The additional arguments, explaining why the approach is interesting, could be accompanied by a more detailed comparison to the existing literature. I think, for example, that Bayarri and Mayoral (2002) also employ a hierarchical model that allows for heterogeneity of effect sizes. Mentioning such similarities and pointing out differences to the existing literature would certainly improve the paper.
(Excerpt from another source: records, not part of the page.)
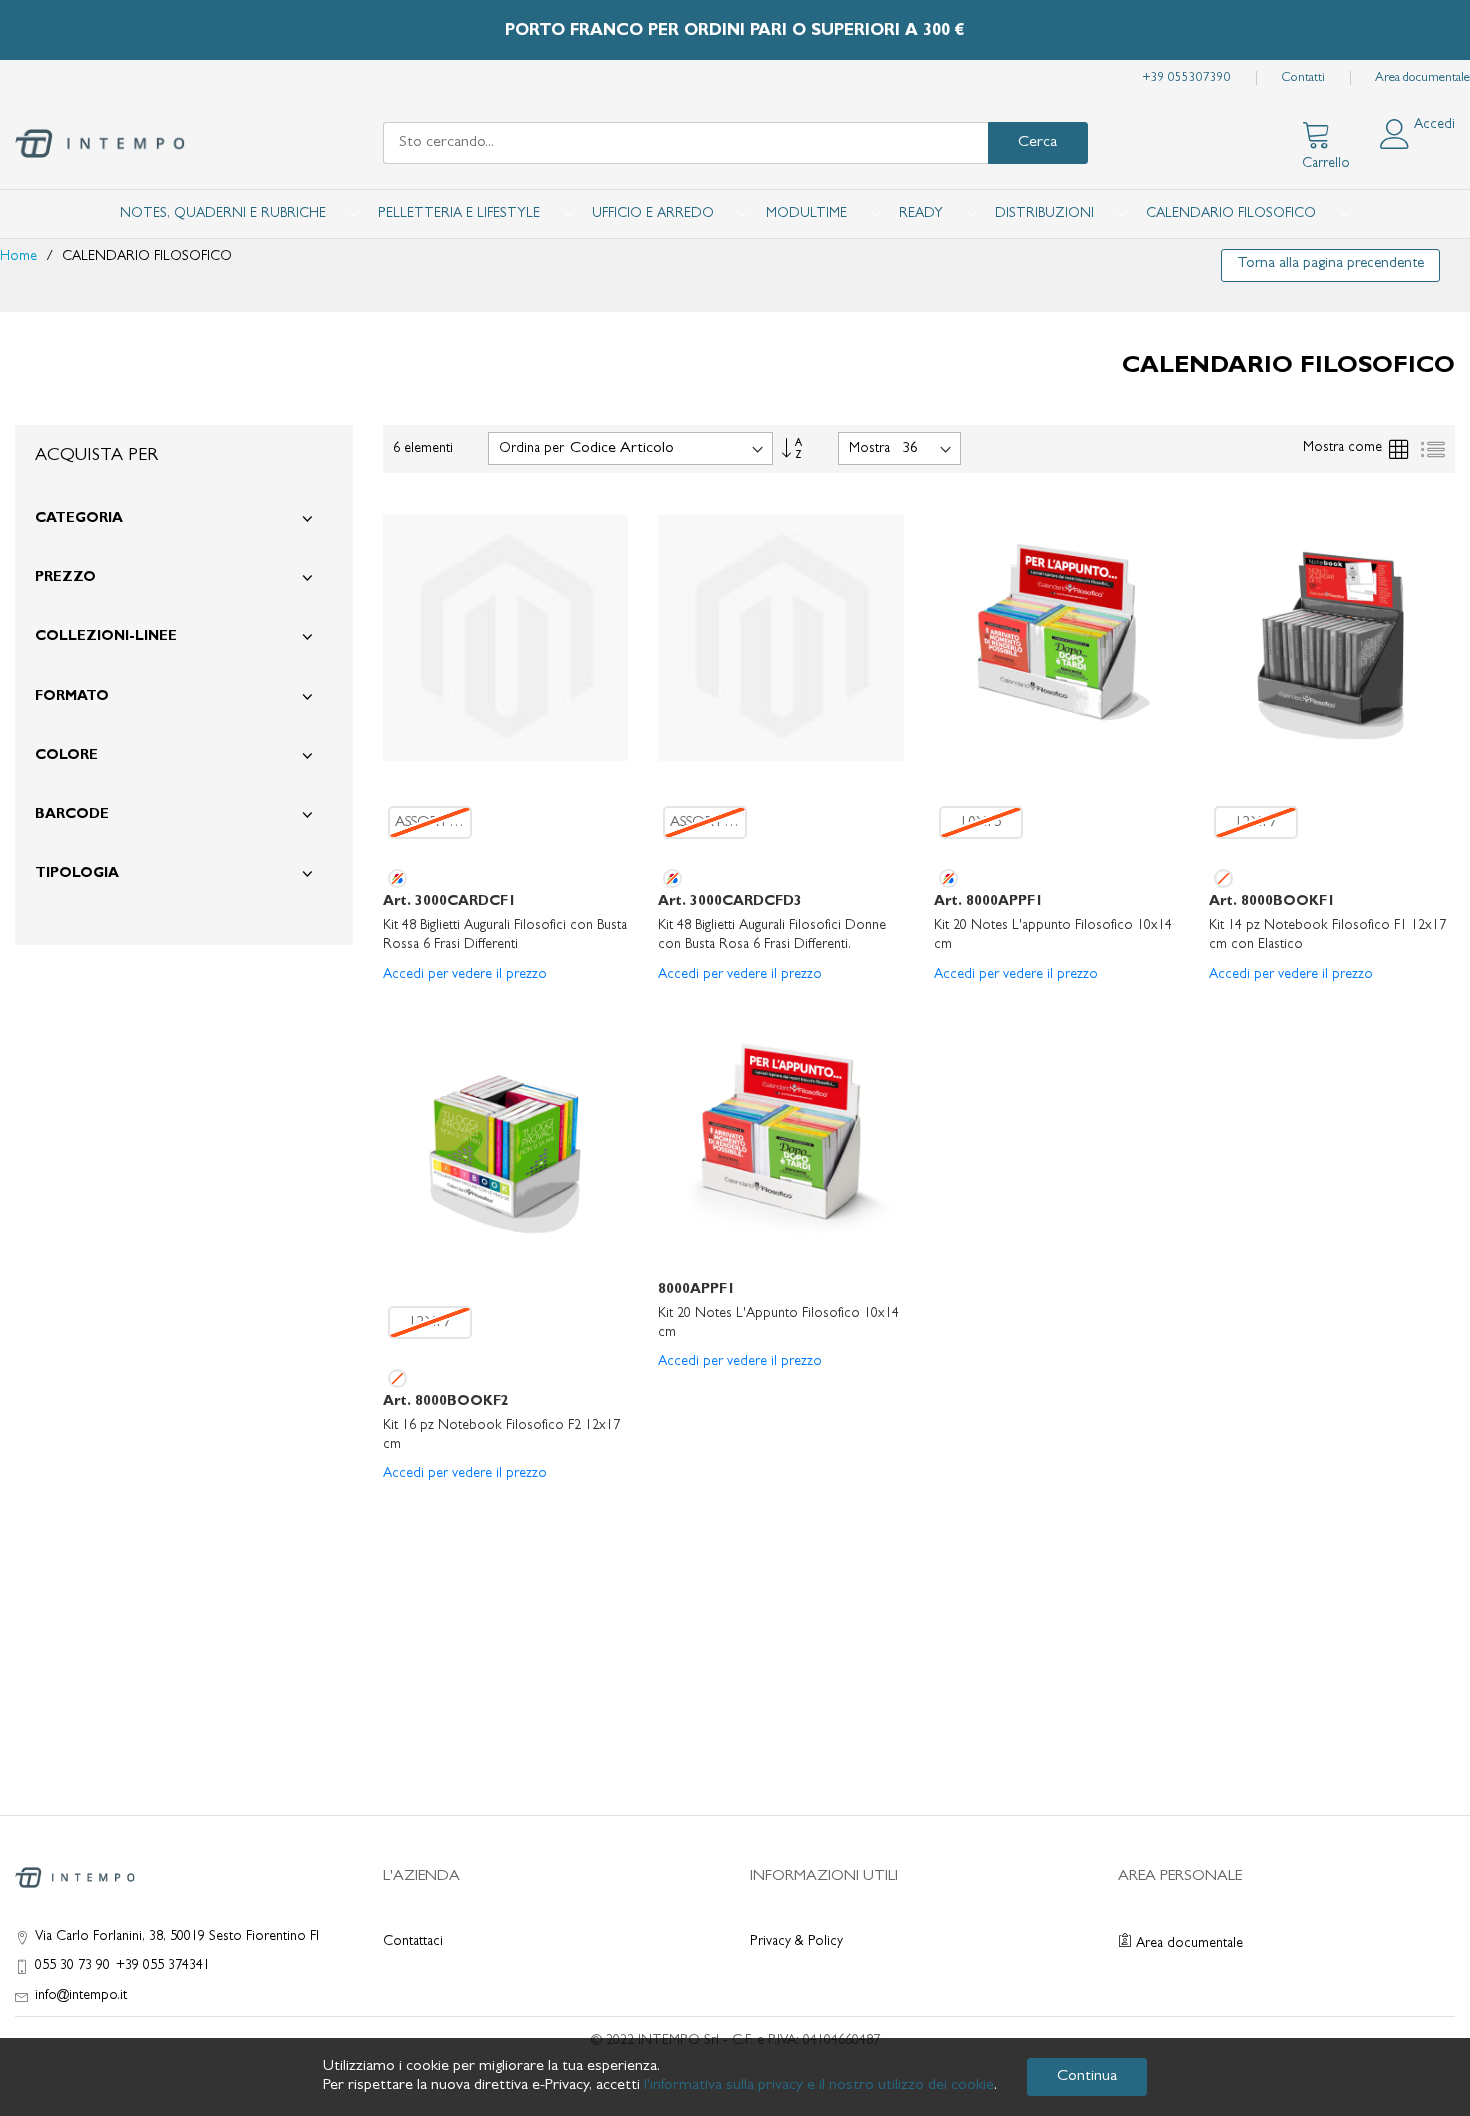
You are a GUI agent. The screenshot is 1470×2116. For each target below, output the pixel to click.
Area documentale (1422, 78)
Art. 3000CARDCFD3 (730, 902)
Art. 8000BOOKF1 (1272, 902)
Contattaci (413, 1942)
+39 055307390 (1186, 78)
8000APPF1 (696, 1290)
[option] (397, 878)
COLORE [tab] (66, 756)
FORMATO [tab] (72, 697)
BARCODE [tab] (72, 815)
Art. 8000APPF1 (988, 902)
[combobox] (685, 143)
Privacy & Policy (796, 1942)
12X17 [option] (1256, 823)
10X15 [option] (981, 823)
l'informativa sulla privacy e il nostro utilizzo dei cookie (819, 2086)
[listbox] (506, 822)
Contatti (1303, 78)
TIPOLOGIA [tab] (77, 874)
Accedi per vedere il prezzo (465, 975)
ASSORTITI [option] (430, 823)
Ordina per (531, 449)
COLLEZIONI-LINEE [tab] (106, 637)
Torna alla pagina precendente (1330, 264)
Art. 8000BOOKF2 (446, 1402)
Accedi (1434, 125)
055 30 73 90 (72, 1966)
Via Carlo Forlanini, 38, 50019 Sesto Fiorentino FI (177, 1937)
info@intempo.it (81, 1996)
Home (20, 257)
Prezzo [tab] (65, 578)
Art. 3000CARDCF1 (449, 902)
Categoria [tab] (79, 519)
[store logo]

- The section "Specification of the heterogeneity variance" should be improved

I have several issues with this section. First, the choice seems rather ad-hoc. I would have considered it more natural to formulate a prior over the heterogeneity parameter (or use other estimation methods), instead of assuming a fixed value. Your robustness analysis alleviates most of my concerns. So, your solution seems sensible enough, however, it took me quite some time to follow. What exactly is the "elicitation of opinion approach"? I don't think the mentioned reference gives a definition in Chapter 5.7.3, but rather applies it. I may be wrong. In any case, you could reconsider the explanation. I also think that the concept is normally meant to elicit priors from experts. I would advise to define your approach, explain it in detail, find suitable references, and discuss its implications in more detail. As part of this, let me point you to some details: (1) You write "[...]since this decision is only motivated theoretically", where I think "motivated heuristically" (or similarly) is more appropriate. (2) In line 216, "This suggests τ = 0.08 for δ(τ) being of the size of a medium effect." was confusing to me, as the argument before only discourages large effects, but not small effects. After assuming said medium effect size, you compute the respective τ. If this is indeed the case, I think this could be stated more explicitly. (3) It is unclear to me why the definition of effect sizes by Cohen should bear any weight in finding an appropriate variance parameter for heterogeneity. You could consider discussing this point. (4) $\\theta$ is introduced as (underlying) effect (l. 109), later called effect size (l. 131), which is now also used for $theta_k$ (l. 202). It would have been easier for me, if two different names would be used or if the symbols(theta,theta_k) would be used throughout. Finally, I should note that your results in the Section "Sensitivity analysis of heterogeneity variance choice" are insightful and a convincing argument for your choice.

Minor Comments

- As part of reconsidering the motivation and takeaways: The following sentence in the abstract puzzled me in the first reading. In hindsight, I know what you mean, but am still thinking this should be more precise: "...many of the estimates from the original studies were to optimistic, ...some degree of heterogeneity should be expected."

- Section numbering: I found the absence of section numbering confusing and myself often wondering if I am to embark on the next section or subsection now.

- Section labels "Continuous forecasts"/"Binary Forecasts". I think it may be more helpful to name the sections differently or mention more explicitly that one considers forecasts of the effect estimates and the other forecasts of the effects being significant. Maybe the confusion arose because it is actually the target variable which is continuous/binary and not the forecast. As part of this, you might reconsider terms like "binary predictive distributions" (l. 314), which are in fact probability predictions for a binary target/outcome variable with values on the unit interval.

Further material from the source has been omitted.